- WHAT IS NEEDED -
An exact copy of every record is required.

== Segment start ==

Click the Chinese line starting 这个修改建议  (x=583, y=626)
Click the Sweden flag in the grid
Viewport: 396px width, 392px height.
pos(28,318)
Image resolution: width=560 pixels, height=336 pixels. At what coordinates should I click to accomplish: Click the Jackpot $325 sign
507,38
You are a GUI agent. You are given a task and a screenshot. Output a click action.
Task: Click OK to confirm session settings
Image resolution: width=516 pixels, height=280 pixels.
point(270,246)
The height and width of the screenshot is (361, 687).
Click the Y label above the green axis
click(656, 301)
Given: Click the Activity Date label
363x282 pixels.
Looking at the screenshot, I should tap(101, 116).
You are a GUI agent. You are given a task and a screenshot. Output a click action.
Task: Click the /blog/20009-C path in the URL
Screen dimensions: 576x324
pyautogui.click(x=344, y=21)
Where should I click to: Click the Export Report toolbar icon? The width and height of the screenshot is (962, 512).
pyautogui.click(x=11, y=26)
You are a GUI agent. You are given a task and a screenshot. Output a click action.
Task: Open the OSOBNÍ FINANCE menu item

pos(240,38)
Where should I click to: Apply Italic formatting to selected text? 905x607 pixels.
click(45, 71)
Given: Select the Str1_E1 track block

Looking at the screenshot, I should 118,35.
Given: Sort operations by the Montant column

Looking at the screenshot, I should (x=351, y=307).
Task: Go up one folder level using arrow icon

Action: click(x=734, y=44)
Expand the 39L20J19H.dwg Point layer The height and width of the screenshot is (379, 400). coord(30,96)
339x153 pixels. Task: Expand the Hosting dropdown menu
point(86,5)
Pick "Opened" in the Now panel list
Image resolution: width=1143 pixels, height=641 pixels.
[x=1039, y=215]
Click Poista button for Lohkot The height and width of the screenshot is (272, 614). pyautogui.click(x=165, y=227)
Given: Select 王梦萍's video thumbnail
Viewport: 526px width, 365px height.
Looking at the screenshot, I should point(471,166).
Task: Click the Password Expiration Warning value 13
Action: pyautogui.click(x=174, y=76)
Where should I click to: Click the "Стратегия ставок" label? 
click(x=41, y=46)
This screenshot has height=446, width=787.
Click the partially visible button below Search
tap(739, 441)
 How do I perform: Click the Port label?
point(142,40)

== Segment end ==

- RESPONSE AREA -
Click the Chinese line starting 这个修改建议  (x=583, y=626)
Click the Sweden flag in the grid
Viewport: 396px width, 392px height.
pos(28,318)
Image resolution: width=560 pixels, height=336 pixels. At what coordinates should I click to accomplish: Click the Jackpot $325 sign
507,38
You are a GUI agent. You are given a task and a screenshot. Output a click action.
Task: Click OK to confirm session settings
Image resolution: width=516 pixels, height=280 pixels.
point(270,246)
The height and width of the screenshot is (361, 687).
Click the Y label above the green axis
click(656, 301)
Given: Click the Activity Date label
363x282 pixels.
Looking at the screenshot, I should tap(101, 116).
You are a GUI agent. You are given a task and a screenshot. Output a click action.
Task: Click the /blog/20009-C path in the URL
Screen dimensions: 576x324
pyautogui.click(x=344, y=21)
Where should I click to: Click the Export Report toolbar icon? The width and height of the screenshot is (962, 512).
pyautogui.click(x=11, y=26)
You are a GUI agent. You are given a task and a screenshot. Output a click action.
Task: Open the OSOBNÍ FINANCE menu item

pos(240,38)
Where should I click to: Apply Italic formatting to selected text? 905x607 pixels.
click(45, 71)
Given: Select the Str1_E1 track block

Looking at the screenshot, I should 118,35.
Given: Sort operations by the Montant column

Looking at the screenshot, I should (x=351, y=307).
Task: Go up one folder level using arrow icon

Action: click(x=734, y=44)
Expand the 39L20J19H.dwg Point layer The height and width of the screenshot is (379, 400). coord(30,96)
339x153 pixels. Task: Expand the Hosting dropdown menu
point(86,5)
Pick "Opened" in the Now panel list
Image resolution: width=1143 pixels, height=641 pixels.
[x=1039, y=215]
Click Poista button for Lohkot The height and width of the screenshot is (272, 614). pyautogui.click(x=165, y=227)
Given: Select 王梦萍's video thumbnail
Viewport: 526px width, 365px height.
Looking at the screenshot, I should point(471,166).
Task: Click the Password Expiration Warning value 13
Action: pyautogui.click(x=174, y=76)
Where should I click to: Click the "Стратегия ставок" label? 
click(x=41, y=46)
This screenshot has height=446, width=787.
Click the partially visible button below Search
tap(739, 441)
 How do I perform: Click the Port label?
point(142,40)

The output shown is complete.